Pour l’amour du chardonnay
Soif d’ailleurs avec Nadia
Si vous avez, comme moi, déjà travaillé en restauration, vous avez certainement entendu des dizaines, sinon des centaines de clients vous dire qu’il ou qu’elle – c’est plus souvent une cliente, selon mon expérience – « n’aime pas le chardonnay ».
Avec un peu de chance, vous avez peut-être entendu ces personnes affirmer du même souffle qu’elles raffolent des vins de Chablis – issus de chardonnay –, avant de commander une bouteille de pouilly-fuissé (100 % chardonnay, lui aussi).
« C’est pas parce qu’on rit que c’est drôle », pour reprendre la devise de feu le magazine Croc.
Connu universellement et planté à peu près dans tous les pays viticoles du monde, le chardonnay est un peu devenu un nom générique pour désigner un vin blanc gras, beurré, boisé. Malmené par tant d’entreprises qui le réduisent au statut de caricature, ce cépage est pourtant un formidable révélateur des grands terroirs et n’a pas son pareil pour traduire explicitement le goût du lieu où il est cultivé. Cultivé dans les règles de l’art avec de faibles rendements, il sait s’effacer pour exprimer tantôt la puissance d’un Meursault-Perrières, tantôt l’élégante minéralité d’un Montée de Tonnerre.
Né en Bourgogne quelque part au Moyen-Âge – à Chablis, les moines de l’abbaye de Pontigny le cultivait déjà au 12e siècle – le chardonnay a révélé plusieurs grands sites viticoles du monde. Montrachet, Corton-Charlemagne, Chablis Le Clos et tous les grands vins blancs bourguignons lui doivent leur envergure proverbiale.
Et si la Bourgogne a depuis longtemps perdu le monopole des grands vins de chardonnay, il reste que ce cépage n’atteint vraiment des sommets de complexité que lorsqu’il est cultivé dans des zones fraîches ou tempérées. Voilà pourquoi la Bourgogne donne des chardonnays infiniment plus fins que ceux de l’Arizona, par exemple. En fait, l’histoire a depuis longtemps prouvé que les vins fins et subtils provenaient de régions où le climat n’avait rien d’excessif.
De toutes les nouvelles régions du monde où le chardonnay est cultivé, la péninsule du Niagara est, de loin, celle qui suscite le plus d’intérêt de la part des critiques internationaux – Jancis Robinson, Steven Spurrier et Matt Kramer, pour n’en citer que les plus célèbres. Et si la tendance se maintient, l’enthousiasme est là pour rester puisque, chaque millésime, les chardonnays produits sur l’escarpement du Niagara (Beamsville Bench, Lincoln Lakeshore, St. David’s Bench, Twenty Mile Bench, Vinemount Ridge) gagnent en précision et en complexité, mais aussi en caractère. Le succès du cépage bourguignon sur la péninsule est tel qu’on lui consacre un festival de trois jours.

◆ ITEMS PRÉSENTÉS:
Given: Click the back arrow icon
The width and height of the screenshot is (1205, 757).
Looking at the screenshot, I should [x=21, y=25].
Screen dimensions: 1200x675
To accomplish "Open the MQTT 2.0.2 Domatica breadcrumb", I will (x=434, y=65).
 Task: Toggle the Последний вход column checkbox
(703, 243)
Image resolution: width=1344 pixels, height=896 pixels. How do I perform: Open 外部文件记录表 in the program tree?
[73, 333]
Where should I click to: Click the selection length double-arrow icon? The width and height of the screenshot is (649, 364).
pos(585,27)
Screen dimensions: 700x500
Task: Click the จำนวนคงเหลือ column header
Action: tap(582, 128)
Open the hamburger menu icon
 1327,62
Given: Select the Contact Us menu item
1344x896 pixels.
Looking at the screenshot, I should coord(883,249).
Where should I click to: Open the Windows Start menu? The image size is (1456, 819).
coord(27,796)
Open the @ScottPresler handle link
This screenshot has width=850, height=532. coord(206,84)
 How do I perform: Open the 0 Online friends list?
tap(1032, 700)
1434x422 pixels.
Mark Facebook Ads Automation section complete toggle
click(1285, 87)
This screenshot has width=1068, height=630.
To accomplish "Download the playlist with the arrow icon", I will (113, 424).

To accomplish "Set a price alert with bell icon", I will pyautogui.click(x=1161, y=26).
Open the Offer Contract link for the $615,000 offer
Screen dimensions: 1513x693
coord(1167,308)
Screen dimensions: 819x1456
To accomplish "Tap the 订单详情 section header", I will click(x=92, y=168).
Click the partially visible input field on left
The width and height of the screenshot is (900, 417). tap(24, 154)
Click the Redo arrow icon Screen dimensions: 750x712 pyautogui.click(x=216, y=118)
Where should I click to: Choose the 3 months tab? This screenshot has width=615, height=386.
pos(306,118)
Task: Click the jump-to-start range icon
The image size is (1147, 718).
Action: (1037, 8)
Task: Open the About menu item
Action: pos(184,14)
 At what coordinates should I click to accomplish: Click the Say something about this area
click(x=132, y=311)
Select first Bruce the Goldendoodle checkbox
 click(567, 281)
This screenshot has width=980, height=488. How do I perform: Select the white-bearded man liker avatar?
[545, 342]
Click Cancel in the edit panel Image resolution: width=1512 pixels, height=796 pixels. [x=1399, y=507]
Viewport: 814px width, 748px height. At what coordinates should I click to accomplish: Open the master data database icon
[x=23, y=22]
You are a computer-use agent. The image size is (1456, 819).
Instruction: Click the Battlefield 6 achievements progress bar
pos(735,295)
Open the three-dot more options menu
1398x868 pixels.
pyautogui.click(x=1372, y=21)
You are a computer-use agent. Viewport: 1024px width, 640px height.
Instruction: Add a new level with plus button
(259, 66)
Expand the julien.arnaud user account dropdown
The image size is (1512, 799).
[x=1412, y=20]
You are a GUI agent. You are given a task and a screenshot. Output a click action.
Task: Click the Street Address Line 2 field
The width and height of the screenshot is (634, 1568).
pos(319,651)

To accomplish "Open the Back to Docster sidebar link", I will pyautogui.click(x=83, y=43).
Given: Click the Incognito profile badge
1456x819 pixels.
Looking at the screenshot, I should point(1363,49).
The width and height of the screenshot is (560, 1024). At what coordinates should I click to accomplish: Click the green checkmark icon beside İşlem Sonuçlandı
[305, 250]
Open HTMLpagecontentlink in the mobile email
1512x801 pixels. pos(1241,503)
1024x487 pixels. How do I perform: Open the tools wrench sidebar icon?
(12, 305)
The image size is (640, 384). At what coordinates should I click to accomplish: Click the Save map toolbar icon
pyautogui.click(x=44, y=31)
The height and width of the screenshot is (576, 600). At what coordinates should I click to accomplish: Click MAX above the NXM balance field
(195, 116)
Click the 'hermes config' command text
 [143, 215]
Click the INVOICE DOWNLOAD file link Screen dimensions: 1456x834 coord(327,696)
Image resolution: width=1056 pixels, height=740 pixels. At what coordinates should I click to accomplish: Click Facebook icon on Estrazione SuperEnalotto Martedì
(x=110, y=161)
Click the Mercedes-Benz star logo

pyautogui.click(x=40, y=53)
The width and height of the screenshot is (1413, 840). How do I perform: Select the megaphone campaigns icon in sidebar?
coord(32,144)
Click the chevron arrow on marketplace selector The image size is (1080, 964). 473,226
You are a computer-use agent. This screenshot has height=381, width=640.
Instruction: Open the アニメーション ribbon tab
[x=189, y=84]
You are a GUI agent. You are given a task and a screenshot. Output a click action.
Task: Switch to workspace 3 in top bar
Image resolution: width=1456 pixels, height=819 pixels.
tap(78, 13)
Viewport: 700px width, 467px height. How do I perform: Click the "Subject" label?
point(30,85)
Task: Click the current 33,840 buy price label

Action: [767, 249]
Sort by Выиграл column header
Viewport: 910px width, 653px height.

◆ À FAIRE: Poursuivez le texte sur le chardonnay après sa dernière phrase, s'il vous plaît. Les items n'ont aucun rôle dans cet exercice.

◆ CORRIGÉ:
En plus d’une vingtaine de producteurs locaux, la sixième édition du International Cool Climate Chardonnay Celebration (i4C), qui se tenait du 22 au 24 juillet 2016, réunissait une trentaine de vignerons «étrangers», depuis la Nouvelle-Écosse jusqu’à la Nouvelle-Zélande, en passant par la Bourgogne, la Sicile, le Trentin, le Péloponnèse, le Chili, la Colombie-Britannique et la côte ouest américaine.
Pour redécouvrir le chardonnay sous un jour «cool» et étancher votre soif en ces belles journées d’été, voici une sélection d’excellents chardonnays goûtés récemment au i4C ou en préparation du Guide du vin 2017.
1. Depuis qu’il est à la barre de Flat Rock Cellar, l’œnologue Jay Johnston ne cesse d’accroître la qualité des vins du domaine. Son Chardonnay 2013 Twenty Mile Bench est nettement plus achevé, avec un boisé mieux intégré et une élégance digne de mention pour le prix (23 $).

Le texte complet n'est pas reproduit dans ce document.